いや、正確に言って、僕は怒っていたわけではない。自分のペニスに触れるのが好きな女性に怒る男などいるだろうか。しかし、これをされると気が狂ったようになってしまうのだ。たまりかねて僕は言った。
「ディアドラ! やめてくれないか!」
すると彼女は済まなそうな顔をした。「ごめんなさい。あなたのそれがまだ私のことを求めているかどうか知りたくなってしまうの」
僕は声を和らげた。遠くシンシナティにまで届きそうな大きすぎる声だったかもしれないと心配になった。
「ディ・ディ! 夕方の5時になったら、僕たちはこのオフィスを出るんだ。君のホテルの部屋に直行する。そして、僕は、君が気絶するまでセックスするつもりだ。反論はしないように。その前にお腹がすいてる、などとも言わないように。その気分じゃないのとかも言わないように。セックスの後だったら、君が求めるどんなことにも従う。でも、まずは、僕は君にとことんセックスしなければならないんだ。分かった?」
ディアドラは、真面目な顔で頷いた。「うん、分かった」
「よろしい。じゃあ、仕事に戻ろう」
だが、5時が近づくのに比例して、僕の中、何か圧力のようなものが蓄積していった。ほとんど、怒りに近いものに感じられたが、怒りとは異なるっている。強力な期待感なのかもしれない。そもそも、それが何であるか、僕に分かるはずがない。ともかく、僕は今にも爆発しそうだった。この世の中、ペニスをディアドラの中に埋め込むことだけが、僕の唯一の望みになって頭を占領する。文字通り、それにとり憑かれた状態。
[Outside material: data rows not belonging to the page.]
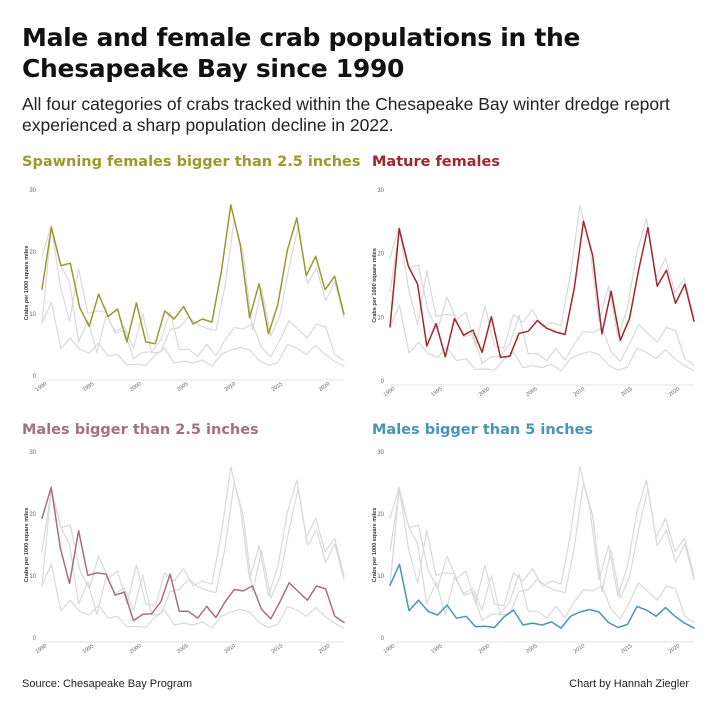 The height and width of the screenshot is (709, 716). Describe the element at coordinates (483, 430) in the screenshot. I see `panel-title-males-over-5-inches: Males bigger than 5 inches` at that location.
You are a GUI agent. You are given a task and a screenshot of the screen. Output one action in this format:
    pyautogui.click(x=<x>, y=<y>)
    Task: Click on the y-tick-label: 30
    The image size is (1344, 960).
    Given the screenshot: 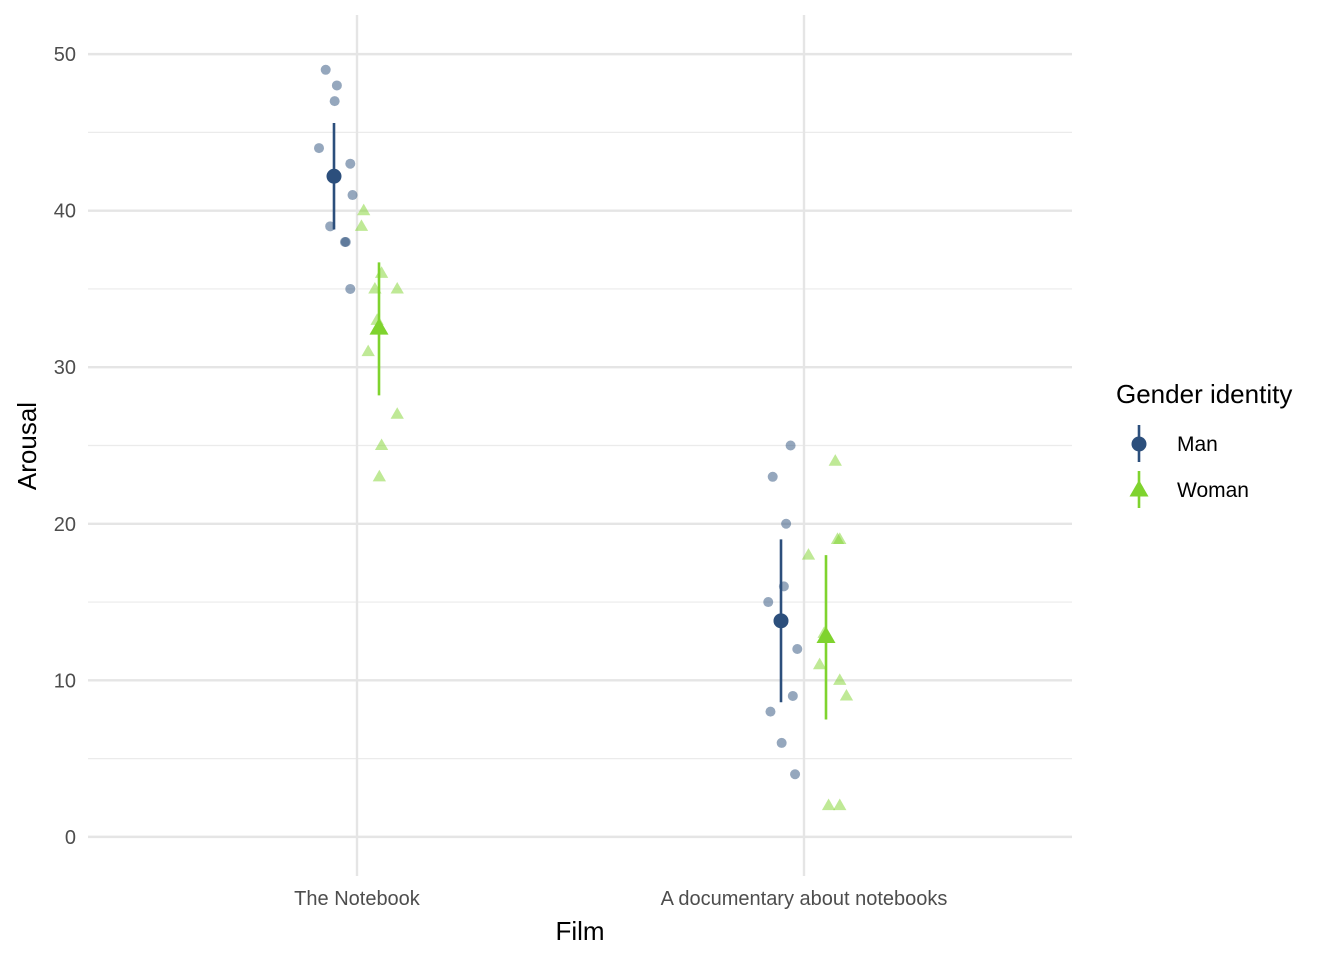 What is the action you would take?
    pyautogui.click(x=65, y=368)
    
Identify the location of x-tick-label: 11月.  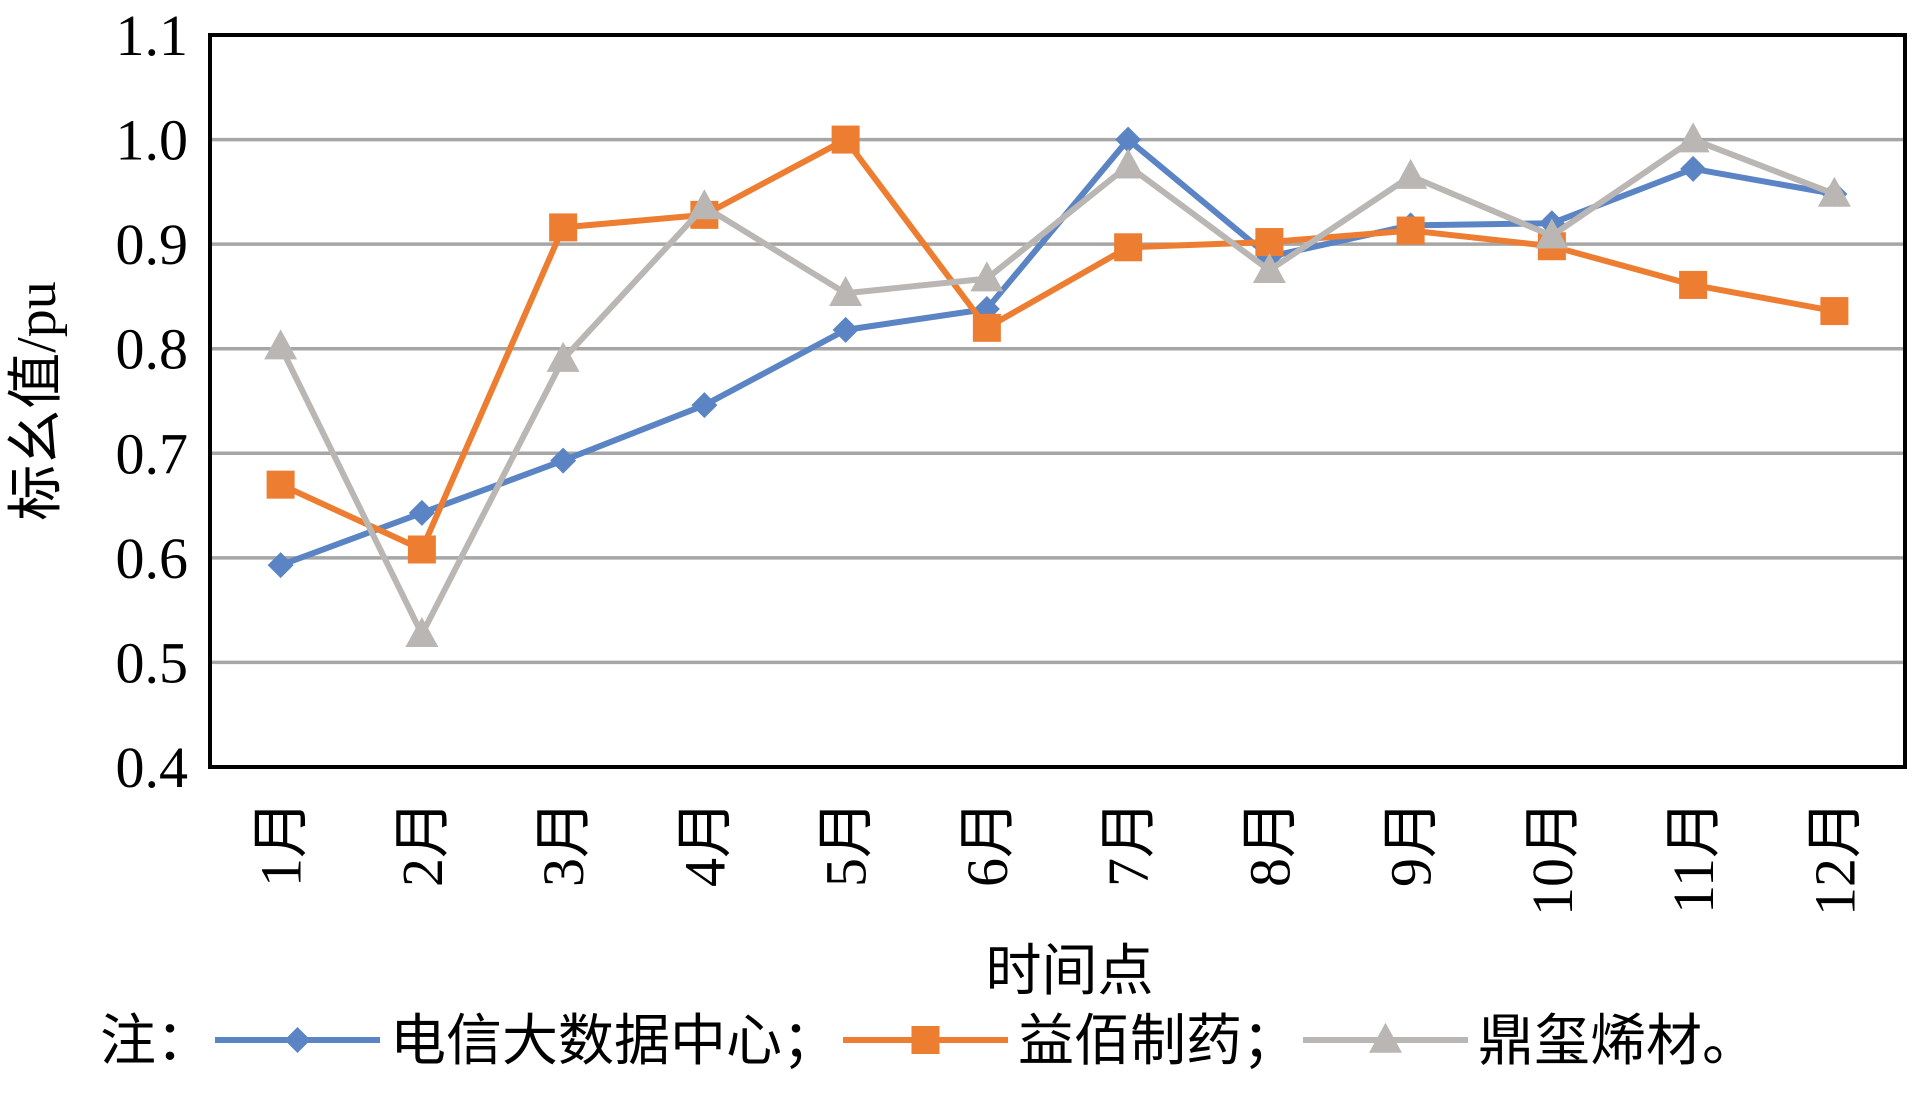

そして、とうとう5時になった。僕はディアドラを急がせたが、彼女自身、すでに分かっていたようだ。僕がどんな状態を続けていたか分かり、僕の心的健康状態のためにも、急ぐべきだと分かっていたようだ。
彼女は会議室のドアまで歩くと、僕の方を振り返った。
「私のホテルに行くまで、ここで10分待っててくれる? いいわね?」
僕は駄々っ子のようになっていた。「ええ? 10分?」 でも僕には、10分が10時間のように聞こえたのである。それほど我慢できない状態だった。
「ええ、10分。ちょっとトイレに行きたいの。死刑囚でも、刑の執行の前におしっこをするチャンスは上げるでしょう?」
「わかった! わかった! 早く行ってよ! そう言っている間にも、10分の割り当てに食い込んでいるんだから」
彼女は僕の頬にキスをし、会議室のドアを開け、外に出て行った。
600からカウントダウンしながら待つと、10分というのは長く感じられる。まるで子供に戻った気分だった。クリスマスの日、父から、朝の7時までは階下に降りてきてはいけないと言われた子供時代。僕たちはいつも6時には起きていたので、時計が7時に向かってゆっくり時を刻むのを見ながらじっと待っていたクリスマスの朝は、死ぬほど長く感じられたものだった。
カウントダウンの数字が1になったと同時に、会議室のドアを出て、ホテルに直行した。もう、体の中が欲求で溢れかえる状態だった。今すぐ、ディアドラが欲しい。彼女だけが欲しい。
ホテルの部屋をノックした。ドアが開く。彼女はシルクのローブだけの姿で、そこに立っていた。僕は素早く中に入り、後ろ手にドアを閉め、彼女を両腕で抱きしめた。